Borner, K. Maru J. Goldstone R. The simultaneous evolution of author and paper networks. PNAS. April 6, 2004.

Online version

[1]

Summary

This paper investigates the overtime evolution of citation and author networks and discusses the two processes that mainly govern the growth/evolution of such networks: aging and growth. The authors propose a model that can fit the systematic deviations from power distribution of citation networks well while accounting for the inter-related nature of the paper citation and co-authorship networks and importance of topic distributions. The model aims for integrating the following properties of citation networks:

  • Authors have a bias to cite recent papers. Even highly cited papers stop receiving citation after a certain amount of time passed.

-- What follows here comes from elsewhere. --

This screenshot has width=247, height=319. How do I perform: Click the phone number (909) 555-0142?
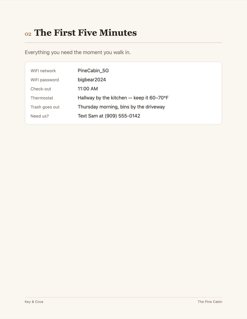click(x=122, y=116)
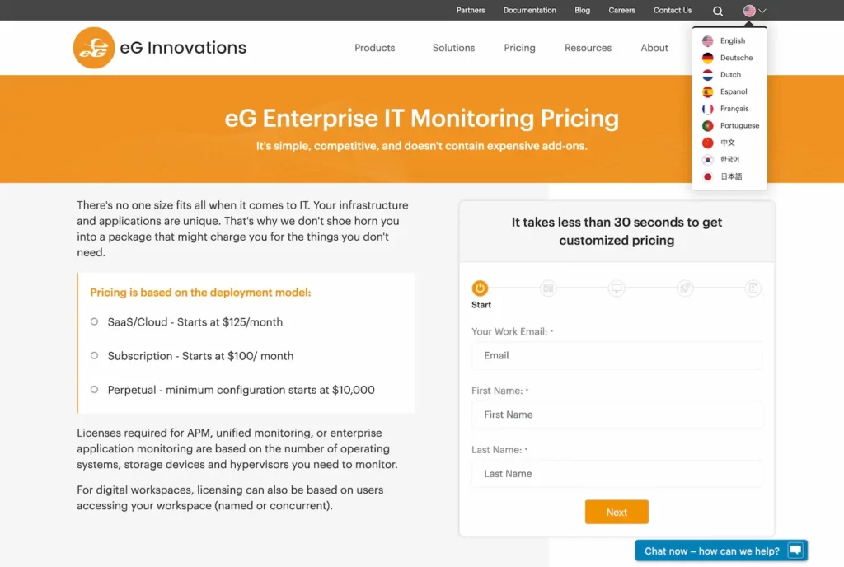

This feature works against the richer get richer phenomenon enforced by aging, and frequently prevents a scale-free distribution of connectivity.
  • Authors have a tendency to cite papers from the reference list of papers they have read, which is a recursive follow up of links in the network.

Brief description of the method

The model proposed in this paper is called TARL which encompasses Topics, Aging, and Recursive Linking. The model attempts to capture different roles of the authors in (i) producing, (ii) storing, and (iii) disseminating information directly by (co)authorship or indirectly by reading/citing others’ papers.


Algorithm

Datasets

This paper uses PNAS Dataset. The PNAS data set contains 45,120 regular articles, covering a 20-year (1982–2001) period. The number of unique authors for those papers is 105,915. Only intra-PNAS citation links are modeled in the paper, and the paper most highly cited by papers within the set received 285 citations.